The clause in the contract states that when the property’s rent is up for renewal, the landlord must “get written advice from a qualified valuer [as to] whether the market rent at the date of the review is likely to be higher than the rent currently payable.”
After the current rent has been reviewed, Santander then asks that a copy of the advice given by the valuer be sent over to them. The contract states “if the valuer advises that the market rent at the date of the date of the review is likely to be higher than the current rent, you will take all steps to ensure that the review takes place and leads to the maximum increase in the rent which can be reasonably achieved.”
Dan Wilson Craw, from the campaign group Generation Rent said the clause was “undermining landlord-tenant relationships”. He said landlords will often keep rents consistent because they want to keep reliable tenants. Wilson Craw claims landlords being forced to maximise rent will end up destabilising tenants’ lives.
Vicky Spratt, Deputy Editor of news website, The Debrief, told The Sun “this is just proof that at every stage – whether letting agents or banks providing mortgages – there is racketeering and everything is profit driven. There are a lot of good landlords out there and they shouldn’t be forced to artificially inflate rents so banks can make money.”
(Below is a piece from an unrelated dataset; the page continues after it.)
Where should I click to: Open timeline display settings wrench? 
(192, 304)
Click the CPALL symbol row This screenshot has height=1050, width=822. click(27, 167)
Santander’s argument for telling landlords to raise rents
A spokesman for Santander has said the contract has been in place and unchanged since 2011. Santander said they do not agree with the criticisms and that landlords should set their rents at a level which is fair to the tenant, while making sure the mortgage can still be paid. It was stated that increasing rent should only be to an amount which can be “reasonably achieved”. He said “there is plenty of discretion for the landlord to set a rent that they and the tenant agree, and no direct obligation imposed by us that the rent should be the maximum possible.”
Santander claim the clause has never been enforced, but it will be reviewed as it can be “misunderstood”. Finance website, Money Saving Expert, contacted various banks, including Lloyds, Royal Bank of Scotland and Virgin Money to find out if it was standard practise to ask landlords to raise rents. All of these companies said their buy-to-let mortgage contracts did not include a similar clause.
Can my landlord raise my rent?
When renting from a private landlord, most tenancy agreements will be assured shorthold tenancies. This means the rent must be paid as originally agreed. The landlord isn’t able to increase the rent, unless it is stated in the original agreement. If the agreement allows the landlord to raise the rent, it should contain further information about how the rent can be increased, and how much notice needs to be given.